- [Exercise prompt] Everything in the data below should be restated word for word.

- [Material for this task]
______

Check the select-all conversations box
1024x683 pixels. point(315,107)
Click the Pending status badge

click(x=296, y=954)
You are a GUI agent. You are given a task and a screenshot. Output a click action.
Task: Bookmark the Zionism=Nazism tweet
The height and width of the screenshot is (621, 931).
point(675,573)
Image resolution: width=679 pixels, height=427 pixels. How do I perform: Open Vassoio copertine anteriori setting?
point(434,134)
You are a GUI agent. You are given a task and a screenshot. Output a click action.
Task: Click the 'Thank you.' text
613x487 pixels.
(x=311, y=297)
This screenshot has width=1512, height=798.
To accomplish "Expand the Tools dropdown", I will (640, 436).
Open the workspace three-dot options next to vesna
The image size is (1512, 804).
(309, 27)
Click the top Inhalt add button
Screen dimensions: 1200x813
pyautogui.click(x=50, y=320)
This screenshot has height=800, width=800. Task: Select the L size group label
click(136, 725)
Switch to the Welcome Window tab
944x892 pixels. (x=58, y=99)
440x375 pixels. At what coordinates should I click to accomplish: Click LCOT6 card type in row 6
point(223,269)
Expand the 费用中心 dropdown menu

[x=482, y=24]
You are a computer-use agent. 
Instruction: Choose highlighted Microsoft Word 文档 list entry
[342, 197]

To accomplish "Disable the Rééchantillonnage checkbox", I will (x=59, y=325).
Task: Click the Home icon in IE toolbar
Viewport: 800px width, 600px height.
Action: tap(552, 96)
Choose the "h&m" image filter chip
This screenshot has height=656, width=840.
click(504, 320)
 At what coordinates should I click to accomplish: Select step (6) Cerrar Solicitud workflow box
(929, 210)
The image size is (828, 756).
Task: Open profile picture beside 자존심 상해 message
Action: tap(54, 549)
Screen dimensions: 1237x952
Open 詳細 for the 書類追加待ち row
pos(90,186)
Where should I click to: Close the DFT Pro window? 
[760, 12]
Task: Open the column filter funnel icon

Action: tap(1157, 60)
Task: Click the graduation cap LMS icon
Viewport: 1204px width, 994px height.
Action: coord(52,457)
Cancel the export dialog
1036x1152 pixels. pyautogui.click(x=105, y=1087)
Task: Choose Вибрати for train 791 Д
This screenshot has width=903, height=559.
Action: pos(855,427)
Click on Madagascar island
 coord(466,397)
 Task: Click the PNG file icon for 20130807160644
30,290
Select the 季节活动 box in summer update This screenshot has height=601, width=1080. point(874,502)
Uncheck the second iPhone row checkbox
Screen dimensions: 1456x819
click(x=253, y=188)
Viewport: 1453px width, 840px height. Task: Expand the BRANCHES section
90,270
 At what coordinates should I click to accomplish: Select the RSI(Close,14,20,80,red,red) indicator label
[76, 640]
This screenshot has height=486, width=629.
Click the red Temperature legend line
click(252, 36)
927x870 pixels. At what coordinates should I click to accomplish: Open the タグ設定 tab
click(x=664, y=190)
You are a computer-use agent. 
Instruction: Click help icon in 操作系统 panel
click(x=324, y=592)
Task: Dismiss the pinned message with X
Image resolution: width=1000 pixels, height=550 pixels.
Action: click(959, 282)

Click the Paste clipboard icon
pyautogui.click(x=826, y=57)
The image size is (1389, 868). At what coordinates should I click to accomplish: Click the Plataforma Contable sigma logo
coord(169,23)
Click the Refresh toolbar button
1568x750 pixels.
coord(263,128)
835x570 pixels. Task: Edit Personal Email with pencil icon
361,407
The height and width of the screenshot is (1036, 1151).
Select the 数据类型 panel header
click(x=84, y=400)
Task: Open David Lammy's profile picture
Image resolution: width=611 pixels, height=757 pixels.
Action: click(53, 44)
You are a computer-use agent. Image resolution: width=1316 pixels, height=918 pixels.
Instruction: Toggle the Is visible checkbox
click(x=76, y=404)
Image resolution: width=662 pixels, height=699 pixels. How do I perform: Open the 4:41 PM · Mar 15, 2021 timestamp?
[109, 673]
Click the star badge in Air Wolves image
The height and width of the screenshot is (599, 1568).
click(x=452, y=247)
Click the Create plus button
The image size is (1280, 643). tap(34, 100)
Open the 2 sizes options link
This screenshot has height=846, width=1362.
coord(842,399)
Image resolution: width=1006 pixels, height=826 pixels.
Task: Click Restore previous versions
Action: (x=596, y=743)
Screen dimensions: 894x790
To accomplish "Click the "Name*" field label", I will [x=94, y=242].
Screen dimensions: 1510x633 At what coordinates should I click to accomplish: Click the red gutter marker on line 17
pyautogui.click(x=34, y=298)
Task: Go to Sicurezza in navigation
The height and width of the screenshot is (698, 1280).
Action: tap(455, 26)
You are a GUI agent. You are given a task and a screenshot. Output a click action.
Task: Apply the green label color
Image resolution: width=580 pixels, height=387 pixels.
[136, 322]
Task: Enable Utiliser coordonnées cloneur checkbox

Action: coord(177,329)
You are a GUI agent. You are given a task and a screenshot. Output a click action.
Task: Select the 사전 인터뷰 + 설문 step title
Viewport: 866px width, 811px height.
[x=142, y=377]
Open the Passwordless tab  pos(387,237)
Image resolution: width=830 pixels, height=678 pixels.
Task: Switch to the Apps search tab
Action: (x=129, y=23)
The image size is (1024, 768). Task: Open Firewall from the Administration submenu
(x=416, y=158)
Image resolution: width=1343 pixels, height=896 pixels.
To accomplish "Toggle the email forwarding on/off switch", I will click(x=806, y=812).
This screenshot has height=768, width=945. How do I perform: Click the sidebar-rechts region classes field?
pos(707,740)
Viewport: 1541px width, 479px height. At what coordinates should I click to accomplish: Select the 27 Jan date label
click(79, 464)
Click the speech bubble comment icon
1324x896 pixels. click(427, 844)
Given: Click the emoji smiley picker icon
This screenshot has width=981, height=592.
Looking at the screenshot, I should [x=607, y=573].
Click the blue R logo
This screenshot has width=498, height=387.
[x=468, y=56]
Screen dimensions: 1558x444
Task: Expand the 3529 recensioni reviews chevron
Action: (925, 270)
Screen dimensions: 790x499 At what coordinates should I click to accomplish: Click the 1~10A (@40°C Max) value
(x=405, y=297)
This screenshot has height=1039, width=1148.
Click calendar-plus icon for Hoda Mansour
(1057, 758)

______

- [Response area]
Check the select-all conversations box
1024x683 pixels. point(315,107)
Click the Pending status badge

click(x=296, y=954)
You are a GUI agent. You are given a task and a screenshot. Output a click action.
Task: Bookmark the Zionism=Nazism tweet
The height and width of the screenshot is (621, 931).
point(675,573)
Image resolution: width=679 pixels, height=427 pixels. How do I perform: Open Vassoio copertine anteriori setting?
point(434,134)
You are a GUI agent. You are given a task and a screenshot. Output a click action.
Task: Click the 'Thank you.' text
613x487 pixels.
(x=311, y=297)
This screenshot has width=1512, height=798.
To accomplish "Expand the Tools dropdown", I will (640, 436).
Open the workspace three-dot options next to vesna
The image size is (1512, 804).
(309, 27)
Click the top Inhalt add button
Screen dimensions: 1200x813
pyautogui.click(x=50, y=320)
This screenshot has height=800, width=800. Task: Select the L size group label
click(136, 725)
Switch to the Welcome Window tab
944x892 pixels. (x=58, y=99)
440x375 pixels. At what coordinates should I click to accomplish: Click LCOT6 card type in row 6
point(223,269)
Expand the 费用中心 dropdown menu

[x=482, y=24]
You are a computer-use agent. 
Instruction: Choose highlighted Microsoft Word 文档 list entry
[342, 197]

To accomplish "Disable the Rééchantillonnage checkbox", I will (x=59, y=325).
Task: Click the Home icon in IE toolbar
Viewport: 800px width, 600px height.
Action: tap(552, 96)
Choose the "h&m" image filter chip
This screenshot has height=656, width=840.
click(504, 320)
 At what coordinates should I click to accomplish: Select step (6) Cerrar Solicitud workflow box
(929, 210)
The image size is (828, 756).
Task: Open profile picture beside 자존심 상해 message
Action: tap(54, 549)
Screen dimensions: 1237x952
Open 詳細 for the 書類追加待ち row
pos(90,186)
Where should I click to: Close the DFT Pro window? 
[760, 12]
Task: Open the column filter funnel icon

Action: tap(1157, 60)
Task: Click the graduation cap LMS icon
Viewport: 1204px width, 994px height.
Action: coord(52,457)
Cancel the export dialog
1036x1152 pixels. pyautogui.click(x=105, y=1087)
Task: Choose Вибрати for train 791 Д
This screenshot has width=903, height=559.
Action: pos(855,427)
Click on Madagascar island
 coord(466,397)
 Task: Click the PNG file icon for 20130807160644
30,290
Select the 季节活动 box in summer update This screenshot has height=601, width=1080. point(874,502)
Uncheck the second iPhone row checkbox
Screen dimensions: 1456x819
click(x=253, y=188)
Viewport: 1453px width, 840px height. Task: Expand the BRANCHES section
90,270
 At what coordinates should I click to accomplish: Select the RSI(Close,14,20,80,red,red) indicator label
[76, 640]
This screenshot has height=486, width=629.
Click the red Temperature legend line
click(252, 36)
927x870 pixels. At what coordinates should I click to accomplish: Open the タグ設定 tab
click(x=664, y=190)
You are a computer-use agent. 
Instruction: Click help icon in 操作系统 panel
click(x=324, y=592)
Task: Dismiss the pinned message with X
Image resolution: width=1000 pixels, height=550 pixels.
Action: click(959, 282)

Click the Paste clipboard icon
pyautogui.click(x=826, y=57)
The image size is (1389, 868). At what coordinates should I click to accomplish: Click the Plataforma Contable sigma logo
coord(169,23)
Click the Refresh toolbar button
1568x750 pixels.
coord(263,128)
835x570 pixels. Task: Edit Personal Email with pencil icon
361,407
The height and width of the screenshot is (1036, 1151).
Select the 数据类型 panel header
click(x=84, y=400)
Task: Open David Lammy's profile picture
Image resolution: width=611 pixels, height=757 pixels.
Action: click(53, 44)
You are a computer-use agent. Image resolution: width=1316 pixels, height=918 pixels.
Instruction: Toggle the Is visible checkbox
click(x=76, y=404)
Image resolution: width=662 pixels, height=699 pixels. How do I perform: Open the 4:41 PM · Mar 15, 2021 timestamp?
[109, 673]
Click the star badge in Air Wolves image
The height and width of the screenshot is (599, 1568).
click(x=452, y=247)
Click the Create plus button
The image size is (1280, 643). tap(34, 100)
Open the 2 sizes options link
This screenshot has height=846, width=1362.
coord(842,399)
Image resolution: width=1006 pixels, height=826 pixels.
Task: Click Restore previous versions
Action: (x=596, y=743)
Screen dimensions: 894x790
To accomplish "Click the "Name*" field label", I will [x=94, y=242].
Screen dimensions: 1510x633 At what coordinates should I click to accomplish: Click the red gutter marker on line 17
pyautogui.click(x=34, y=298)
Task: Go to Sicurezza in navigation
The height and width of the screenshot is (698, 1280).
Action: tap(455, 26)
You are a GUI agent. You are given a task and a screenshot. Output a click action.
Task: Apply the green label color
Image resolution: width=580 pixels, height=387 pixels.
[136, 322]
Task: Enable Utiliser coordonnées cloneur checkbox

Action: coord(177,329)
You are a GUI agent. You are given a task and a screenshot. Output a click action.
Task: Select the 사전 인터뷰 + 설문 step title
Viewport: 866px width, 811px height.
[x=142, y=377]
Open the Passwordless tab  pos(387,237)
Image resolution: width=830 pixels, height=678 pixels.
Task: Switch to the Apps search tab
Action: (x=129, y=23)
The image size is (1024, 768). Task: Open Firewall from the Administration submenu
(x=416, y=158)
Image resolution: width=1343 pixels, height=896 pixels.
To accomplish "Toggle the email forwarding on/off switch", I will click(x=806, y=812).
This screenshot has height=768, width=945. How do I perform: Click the sidebar-rechts region classes field?
pos(707,740)
Viewport: 1541px width, 479px height. At what coordinates should I click to accomplish: Select the 27 Jan date label
click(79, 464)
Click the speech bubble comment icon
1324x896 pixels. click(427, 844)
Given: Click the emoji smiley picker icon
This screenshot has width=981, height=592.
Looking at the screenshot, I should [x=607, y=573].
Click the blue R logo
This screenshot has width=498, height=387.
[x=468, y=56]
Screen dimensions: 1558x444
Task: Expand the 3529 recensioni reviews chevron
Action: (925, 270)
Screen dimensions: 790x499 At what coordinates should I click to accomplish: Click the 1~10A (@40°C Max) value
(x=405, y=297)
This screenshot has height=1039, width=1148.
Click calendar-plus icon for Hoda Mansour
(1057, 758)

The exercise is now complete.